Our first publication is here – AI in Healthcare
Artificial intelligence (AI) is significantly changing the healthcare field, from data analytics to policy and from patient empowerment to behavior support systems. In May, the first WASP-HS Community Reference Meeting (CRM) was hold about AI in Healthcare.
AI-driven technologies are changing the way clinical providers make decisions and how patients find and engage with their own health.
– AI has already been successfully applied to improve the speed and accuracy in the use of diagnostics, give practitioners faster and easier access to more knowledge, and enable remote monitoring and patient empowerment through self-care, says Virginia Dignum, Program Officer at WASP-HS.
WASP-HS CRM meetings aim to help public and private organizations in Sweden with challenges and questions regarding their interests, as well as developments within WASP-HS. Participants in the meeting included researchers from most Swedish universities, industry, and national and regional governments, as well as general public and international organizations.
Future Road Map
The discussions highlighted the importance of social and democratic principles – at the core of Swedish society and political tradition – for the development and use of AI in healthcare and medicine, including responsibility, participation, inclusion and diversity, grounded on a fundamental respect for human agency and self-determination.

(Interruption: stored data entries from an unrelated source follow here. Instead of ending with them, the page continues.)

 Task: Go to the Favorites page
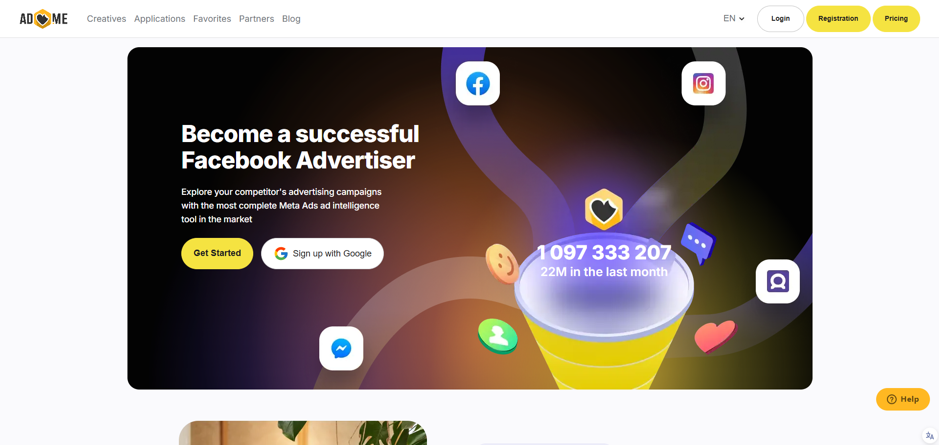[212, 19]
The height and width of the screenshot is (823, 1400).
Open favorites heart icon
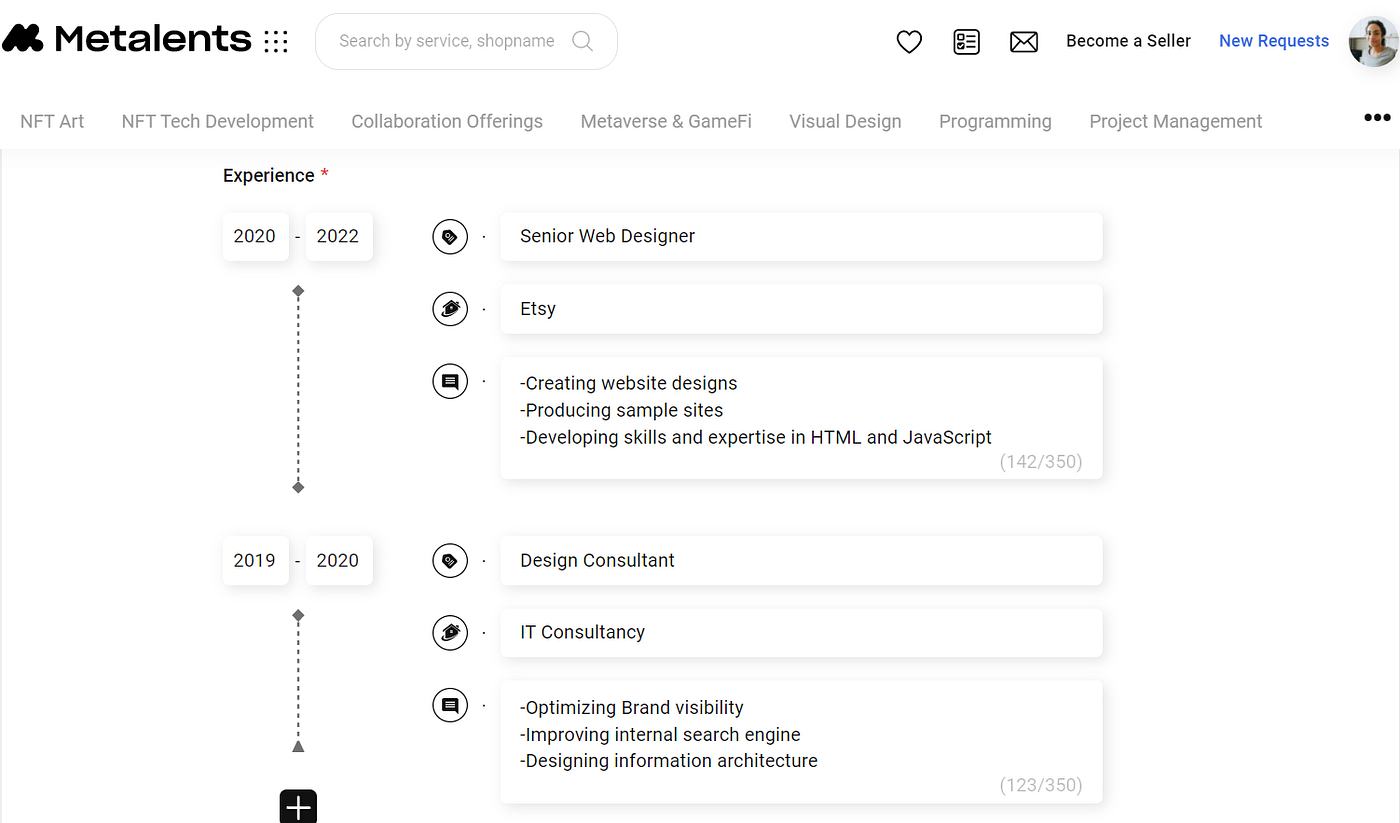tap(909, 42)
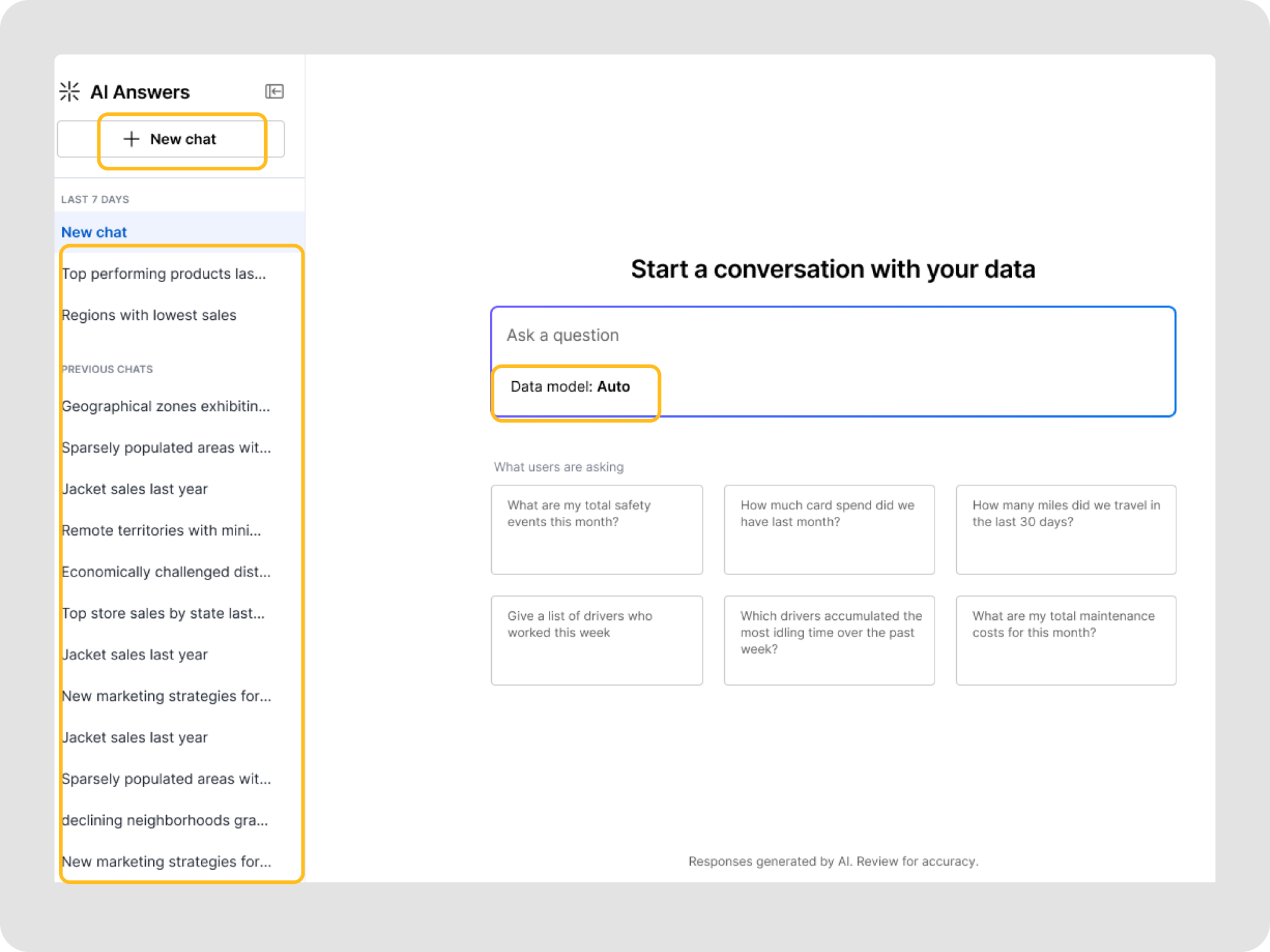Open the Remote territories chat entry

click(161, 531)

A research road map that ensures alignment with these principles should include efforts in:
- Infrastructures, including structured information models in our healthcare systems, and laws that enable. 1) multidisciplinary research providing new evidence-based knowledge based on shared data across organizations, and 2) co-creation of new AI systems across academia, healthcare organizations, industry, public authorities, citizens and NGOs.

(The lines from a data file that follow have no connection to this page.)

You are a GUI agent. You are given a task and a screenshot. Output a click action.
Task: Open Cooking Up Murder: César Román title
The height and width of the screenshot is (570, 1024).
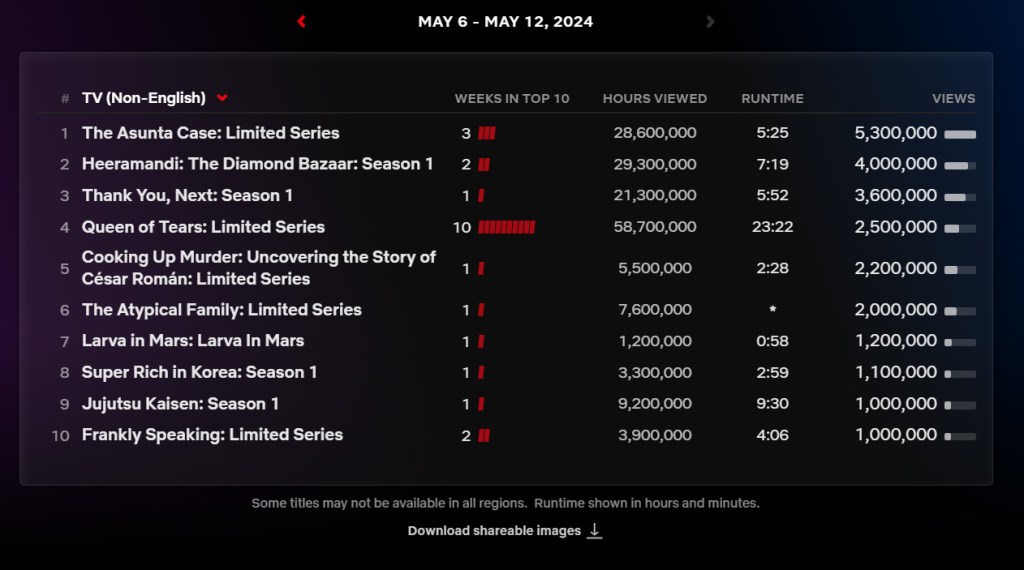click(258, 268)
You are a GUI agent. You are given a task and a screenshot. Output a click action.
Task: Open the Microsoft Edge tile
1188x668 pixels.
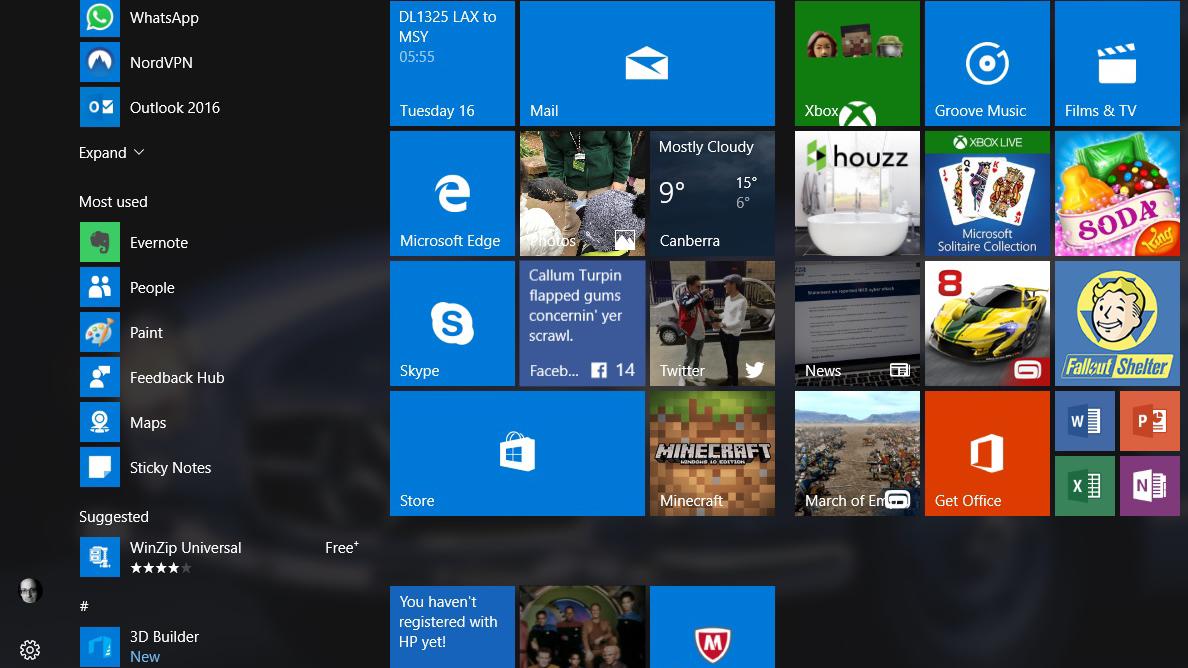click(x=452, y=193)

- Methodology and instruments that allow citizens and other stakeholders to engage in an AI system design process
- Multidisciplinary research on individuals’ identity in an AI future, their relationship to their data and health trajectories, to healthcare and society, to AI systems, privacy, and legislation about the use of AI systems.
- Data governance, including theory and practice on data aggregation, translation and harmonization, considering the role and aims of different actors.
- A sound legal and ethical scaffolding framework to ensure trust and deal with issues of liability and responsibility.
- The need and instruments to question and contest the idea that prediction is only possible if enough data is available.